**ПРЕДЛОЖЕННЫЙ ОТРЫВОК:**

=======

Я, кстати, думаю, что Петрушевская – совсем не захаровский драматург, хотя «Три девушки в голубом» – это замечательный спектакль. Но когда я его стал смотреть, я поймал себя на мысли, что читать его мне было и интереснее, и смешнее. Петрушевская действует, когда ты это читаешь, когда ты поражаешься точности воспроизведения этой речи. Когда ты это слышишь, это не так действует, даже в гениальном исполнении Пельтцер. Потрясающая точность этих монологов.
А вот Горин с его абсурдом, слезами и смехом – это замечательная природа истинно театрального таланта. Дело в том, что застой (а я хорошо его помню) был синкретическим временем. Я солидарен с Иртеньевым – это было лучшее время советской истории, самое плодотворное и интересное. Он не был никаким застоем, потому что когда у вас одновременно работают Эфрос, Любимов, Захаров, Высоцкий, Аксенов, отец и сын Тарковские, братья Стругацкие, – это никакой не застой, а высшая точка развития российской культуры. Выше даже, чем Серебряный век, потому что в Серебряном веке было больше пошлости. И вот когда вы видите эту сложную горинскую эмоцию, вы понимаете, что жизнь человека и есть такой смех на похоронах, такое умение перемигнуться перед казнью. Такое сумрачное веселье в безвыходном положении.
Я, правда, не думаю, что это у Горина было еврейским – скорее, европейским. Самое ужасное, что спектакль с названием «Поминальная молитва» был, конечно, комическим, был фарсовым. Там очень много было фарсового. Даже в критические моменты, даже в момент изгнания из местечка, в отчаянии они умудрялись шутить. И когда произносил там Леонов, давший обет молчания, слова: «Господи, и ты хочешь, чтобы я молчал?» – это производило впечатление абсолютно фарсовое. И тут же появлялась фарсовая пара – Абдулов (Менахем-Мендл) с мамашей, которую играла Пельтцер. Они вкатывались на сцену – они известили о своем приезде, но телеграмма неправильно дошла, и семья Тевье подумала, что это их приглашают. Поэтому ответили телеграммой: «Спасибо, никогда не забудем». Это производило впечатление абсолютно комическое.

=======

**МАТЕРИАЛ ДЛЯ РАБОТЫ:**
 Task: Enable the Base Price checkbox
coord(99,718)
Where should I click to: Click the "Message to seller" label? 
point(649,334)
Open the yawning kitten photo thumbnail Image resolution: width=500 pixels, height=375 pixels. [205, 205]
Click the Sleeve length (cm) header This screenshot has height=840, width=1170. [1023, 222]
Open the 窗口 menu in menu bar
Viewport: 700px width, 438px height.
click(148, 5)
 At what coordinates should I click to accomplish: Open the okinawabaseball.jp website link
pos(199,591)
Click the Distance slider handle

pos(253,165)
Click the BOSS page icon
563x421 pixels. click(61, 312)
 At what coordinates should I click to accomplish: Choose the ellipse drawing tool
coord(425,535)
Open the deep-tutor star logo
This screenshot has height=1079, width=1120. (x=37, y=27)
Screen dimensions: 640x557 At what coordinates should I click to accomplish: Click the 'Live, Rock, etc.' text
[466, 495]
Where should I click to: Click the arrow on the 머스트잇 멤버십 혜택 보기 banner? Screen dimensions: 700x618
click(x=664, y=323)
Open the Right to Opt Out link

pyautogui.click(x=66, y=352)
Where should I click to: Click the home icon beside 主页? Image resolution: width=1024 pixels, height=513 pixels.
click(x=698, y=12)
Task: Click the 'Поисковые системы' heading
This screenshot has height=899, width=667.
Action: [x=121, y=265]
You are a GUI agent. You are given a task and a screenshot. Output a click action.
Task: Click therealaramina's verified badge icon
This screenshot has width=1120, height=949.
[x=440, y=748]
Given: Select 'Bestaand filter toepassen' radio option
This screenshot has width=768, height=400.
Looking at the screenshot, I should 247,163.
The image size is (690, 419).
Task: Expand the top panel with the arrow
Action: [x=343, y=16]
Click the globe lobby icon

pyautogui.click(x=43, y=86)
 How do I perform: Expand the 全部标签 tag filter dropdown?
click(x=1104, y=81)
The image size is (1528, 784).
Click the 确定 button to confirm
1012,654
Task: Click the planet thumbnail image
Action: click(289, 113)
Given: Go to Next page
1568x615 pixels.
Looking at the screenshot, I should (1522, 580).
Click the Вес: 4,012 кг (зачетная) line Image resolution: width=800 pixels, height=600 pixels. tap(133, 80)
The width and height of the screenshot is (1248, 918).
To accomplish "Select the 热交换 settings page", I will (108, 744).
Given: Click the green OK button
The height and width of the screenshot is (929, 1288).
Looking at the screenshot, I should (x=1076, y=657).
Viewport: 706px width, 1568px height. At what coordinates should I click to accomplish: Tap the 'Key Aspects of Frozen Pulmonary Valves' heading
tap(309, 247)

=======

**ЧТО СДЕЛАТЬ:**
(1) Перечислите всех, кого в предложенном отрывке автор называет работавшими одновременно в годы застоя.
(2) Продолжите предложенный отрывок о спектаклях по Петрушевской и Горину с того места, где он обрывается.

**ОТВЕТЫ К ЗАДАНИЯМ:**
(1) Эфрос, Любимов, Захаров, Высоцкий, Аксенов, отец и сын Тарковские, братья Стругацкие.

(2)
Или когда, кстати говоря, любимая ленкомовская пара (Сирин и Шанина) изображали дочку Тевье и ее жениха. Там была потрясающая сцена, когда Сирин на тележке с убогим скарбом укреплял ходики и говорил: «Посмотри, как красиво получилось». А она говорила: «Ой, убери! Опять скажут, что эти евреи лучше всех устроились». Вот это поразительное сочетание серьезной трагедии и гротеска, приправленное еврейским скепсисом, – это и было природой умирающей, закатной советской цивилизации.
И, конечно, гениальна афористичность Горина. В письме Галине Волчек на какой-то юбилей театра «Современник» он писал: «Не бойтесь! Фашизм в России не пройдет. Не потому, что Россия – страна святости, а потому что в России ничего не проходит». Сейчас я думаю, что он был прав, и фашизм в России все же не прошел. Потому что представителями фашизма были бы такие, как Бабай. Полагалось бы, конечно, проводить его более красивыми словами, но трудно. Дело в том, что этот фашизм – спустя рукава. Именно поэтому он в России не прошел. Прошло очередное торжество глупости и подлости, но у страны есть какой-то шанс, чтобы интеллектом, насмешкой и неубиваемым здравым смыслом всю эту мерзость преодолеть.